Après avoir rejeté deux ententes de principe avec l'employeur, les agents de bord, membres du Syndicat canadien de la fonction publique (SCFP), avaient annoncé qu'ils déclencheraient la grève dans la nuit d'hier à aujourd'hui.

Mais la ministre du Travail, Lisa Raitt, leur a coupé l'herbe sous le pied en confiant leur dossier au Conseil canadien des relations industrielles. Ce tribunal devra déterminer si le dossier est dans une impasse. S'il estime que c'est le cas, le gouvernement lui ordonne d'imposer une nouvelle convention ou un arbitrage qui fixerait les conditions de travail.

La ministre a aussi demandé au Conseil de déterminer quels services essentiels devraient être maintenus en cas de conflit de travail chez Air Canada. Une audience est prévue demain à cette fin.

Pendant que le tribunal se penche sur cette question, il est interdit de déclencher un arrêt de travail. «Notre gouvernement s'est vu confier un mandat clair, celui de protéger l'économie et les emplois du Canada», a commenté la ministre pour expliquer sa décision. Mme Raitt s'est dite «préoccupée» par le fait que les agents de bord ont rejeté deux projets de règlement recommandés par leur comité de négociation.

Le syndicat affirme que ses membres ont reçu la nouvelle avec beaucoup de frustration. Il craint que les conservateurs tentent de gagner du temps jusqu'au retour des députés en Chambre lundi prochain, afin de pouvoir faire adopter une loi spéciale.

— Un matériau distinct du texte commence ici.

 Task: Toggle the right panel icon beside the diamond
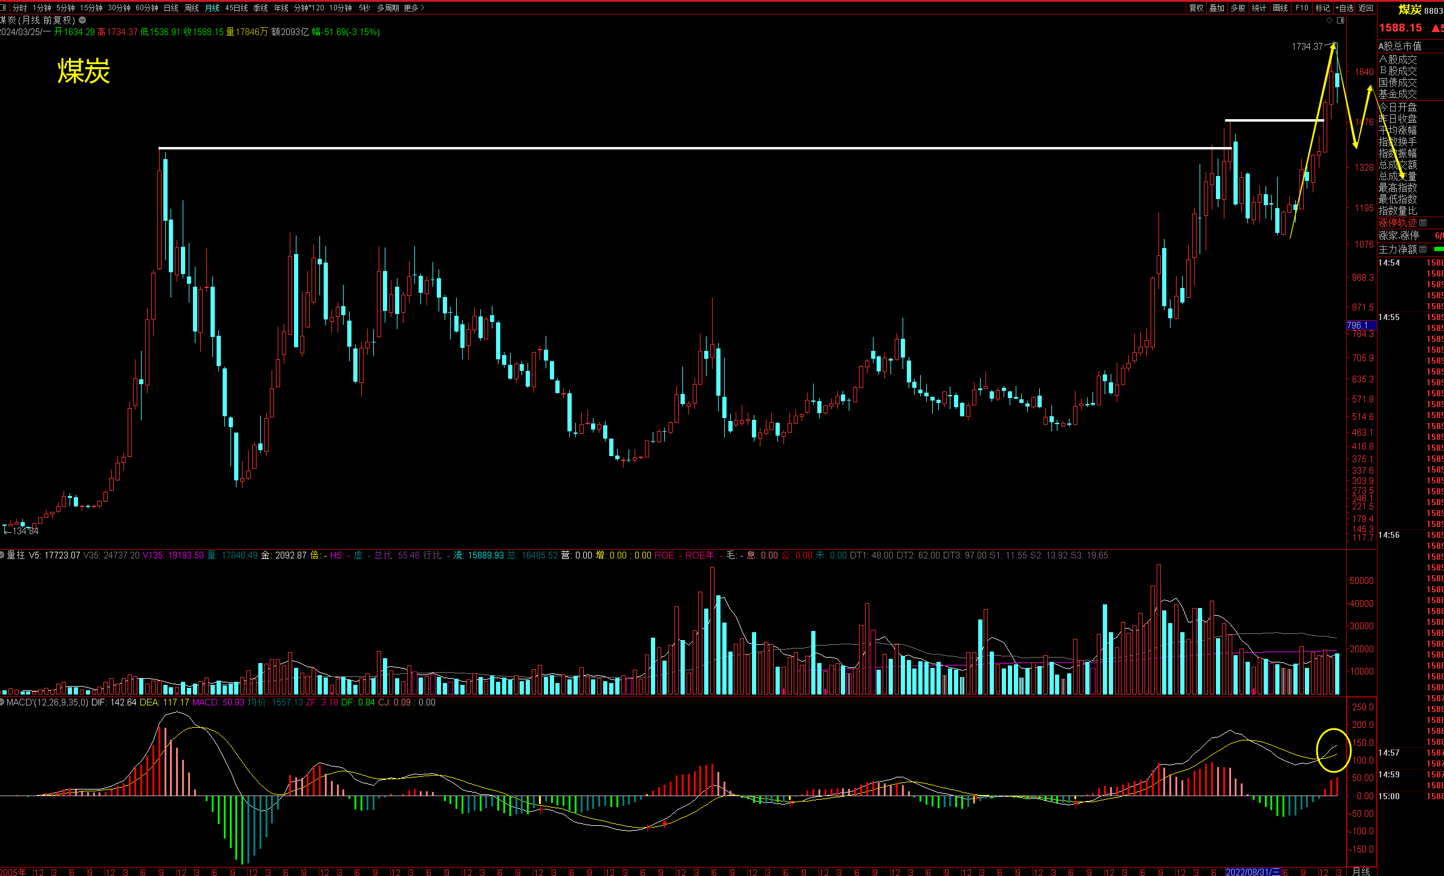(1341, 21)
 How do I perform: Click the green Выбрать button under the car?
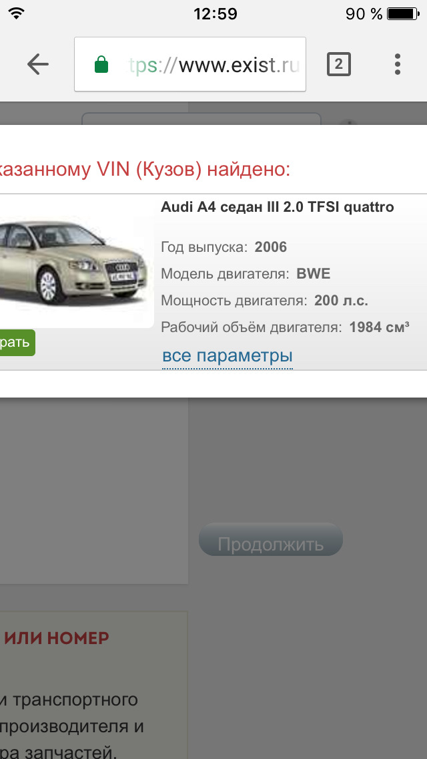(17, 342)
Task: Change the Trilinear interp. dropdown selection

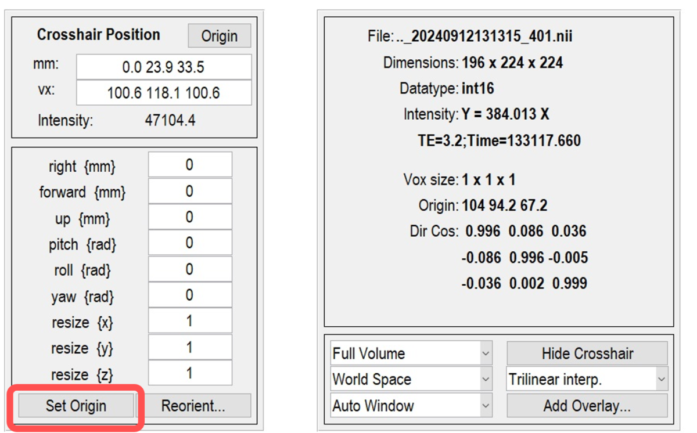Action: [x=587, y=380]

«L'employeur et le bureau de la ministre semblent s'entraider», déplore Robert Lamoureux, porte-parole du SCFP.

Le député néo-démocrate Yvon Godin s'est dit très inquiet de voir le gouvernement intervenir dans une entreprise privée pour «taper sur les travailleurs», selon son expression.

«Avec le message que la ministre envoie, les autres employeurs vont dire «Moi aussi je veux une intervention!», et ils vont arrêter de négocier avec leurs travailleurs», s'inquiète-t-il.

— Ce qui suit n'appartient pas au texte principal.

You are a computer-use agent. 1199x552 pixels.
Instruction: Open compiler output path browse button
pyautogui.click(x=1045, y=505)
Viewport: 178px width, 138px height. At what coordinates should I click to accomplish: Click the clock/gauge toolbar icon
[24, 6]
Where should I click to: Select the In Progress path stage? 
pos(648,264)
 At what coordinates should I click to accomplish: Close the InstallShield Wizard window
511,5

M. Godin croit qu'historiquement, le droit à la grève, au lock-out et à la négociation collective a contribué à éliminer la violence dans les conflits de travail en permettant de régler les différends de façon pacifique.

«Ça a empêché des bains de sang!», insiste-t-il.

La porte-parole de la ministre Lisa Raitt n'a pas rappelé La Presse.